Task to complete
Go to the line that contains "The height and width of the screenshot is (1248, 702)." and transcribe from there to the end of the entries, that line and the last one included.

Listed records
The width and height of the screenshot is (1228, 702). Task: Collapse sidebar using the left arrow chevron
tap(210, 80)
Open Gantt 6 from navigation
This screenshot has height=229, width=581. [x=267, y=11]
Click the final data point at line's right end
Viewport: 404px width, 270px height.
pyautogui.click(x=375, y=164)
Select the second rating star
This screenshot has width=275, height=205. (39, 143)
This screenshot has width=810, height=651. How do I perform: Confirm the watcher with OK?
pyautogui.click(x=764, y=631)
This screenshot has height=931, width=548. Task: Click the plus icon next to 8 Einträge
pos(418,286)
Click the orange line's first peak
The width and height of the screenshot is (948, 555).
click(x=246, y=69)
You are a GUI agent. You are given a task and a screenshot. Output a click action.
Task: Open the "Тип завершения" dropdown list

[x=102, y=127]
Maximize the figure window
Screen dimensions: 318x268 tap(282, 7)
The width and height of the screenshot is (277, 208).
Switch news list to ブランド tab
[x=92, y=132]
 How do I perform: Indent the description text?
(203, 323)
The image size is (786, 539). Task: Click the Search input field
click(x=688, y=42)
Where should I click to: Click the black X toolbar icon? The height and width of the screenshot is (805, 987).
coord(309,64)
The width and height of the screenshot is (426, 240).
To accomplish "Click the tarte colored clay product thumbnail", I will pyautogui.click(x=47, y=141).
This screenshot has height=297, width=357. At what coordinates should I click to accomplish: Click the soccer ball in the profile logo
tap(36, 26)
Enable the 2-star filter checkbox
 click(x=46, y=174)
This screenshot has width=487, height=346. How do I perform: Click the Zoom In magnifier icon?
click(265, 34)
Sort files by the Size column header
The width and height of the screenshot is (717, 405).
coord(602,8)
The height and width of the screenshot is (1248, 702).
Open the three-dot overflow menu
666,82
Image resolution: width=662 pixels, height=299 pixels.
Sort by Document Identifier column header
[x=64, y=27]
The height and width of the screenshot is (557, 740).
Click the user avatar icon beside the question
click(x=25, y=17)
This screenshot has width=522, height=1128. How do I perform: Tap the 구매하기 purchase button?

Exercise answer
The height and width of the screenshot is (1248, 702).
Open the three-dot overflow menu
666,82
Image resolution: width=662 pixels, height=299 pixels.
Sort by Document Identifier column header
[x=64, y=27]
The height and width of the screenshot is (557, 740).
Click the user avatar icon beside the question
click(x=25, y=17)
This screenshot has width=522, height=1128. How do I perform: Tap the 구매하기 purchase button?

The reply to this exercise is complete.